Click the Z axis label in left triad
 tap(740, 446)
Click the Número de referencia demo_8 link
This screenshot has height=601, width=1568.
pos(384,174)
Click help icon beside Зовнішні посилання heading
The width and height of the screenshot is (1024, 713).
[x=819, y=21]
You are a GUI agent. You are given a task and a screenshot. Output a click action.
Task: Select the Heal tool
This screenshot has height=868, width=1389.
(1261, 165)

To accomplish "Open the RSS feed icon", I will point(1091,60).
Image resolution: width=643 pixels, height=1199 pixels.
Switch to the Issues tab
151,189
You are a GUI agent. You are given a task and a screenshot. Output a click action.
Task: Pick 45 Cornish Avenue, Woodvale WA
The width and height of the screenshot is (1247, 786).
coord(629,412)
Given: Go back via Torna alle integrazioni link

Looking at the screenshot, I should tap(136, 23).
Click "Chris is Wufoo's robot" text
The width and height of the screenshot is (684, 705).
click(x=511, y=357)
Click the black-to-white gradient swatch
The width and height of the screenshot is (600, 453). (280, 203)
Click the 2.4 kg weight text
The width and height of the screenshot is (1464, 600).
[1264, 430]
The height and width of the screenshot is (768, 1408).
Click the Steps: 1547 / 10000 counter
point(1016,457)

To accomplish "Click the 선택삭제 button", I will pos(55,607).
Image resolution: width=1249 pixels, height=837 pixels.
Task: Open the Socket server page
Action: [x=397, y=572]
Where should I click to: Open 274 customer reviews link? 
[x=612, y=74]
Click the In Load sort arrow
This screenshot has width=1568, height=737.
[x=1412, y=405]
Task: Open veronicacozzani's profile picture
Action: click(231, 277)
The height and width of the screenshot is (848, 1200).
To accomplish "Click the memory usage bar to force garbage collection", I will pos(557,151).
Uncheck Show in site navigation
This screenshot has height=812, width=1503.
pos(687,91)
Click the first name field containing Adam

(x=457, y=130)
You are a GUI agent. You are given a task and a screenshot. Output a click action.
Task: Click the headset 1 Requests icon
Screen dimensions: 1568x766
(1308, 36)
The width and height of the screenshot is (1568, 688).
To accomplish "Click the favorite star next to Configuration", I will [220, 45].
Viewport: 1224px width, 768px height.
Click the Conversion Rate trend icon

Work to be completed. Rewrite the rows from the line containing "Image resolution: width=643" through the line containing "coord(629,412)", inclusive, changing "Issues" to "Projects" and leaving everything else as it stands. Return only those lines.

Exercise answer.
Image resolution: width=643 pixels, height=1199 pixels.
Switch to the Projects tab
151,189
You are a GUI agent. You are given a task and a screenshot. Output a click action.
Task: Pick 45 Cornish Avenue, Woodvale WA
The width and height of the screenshot is (1247, 786).
coord(629,412)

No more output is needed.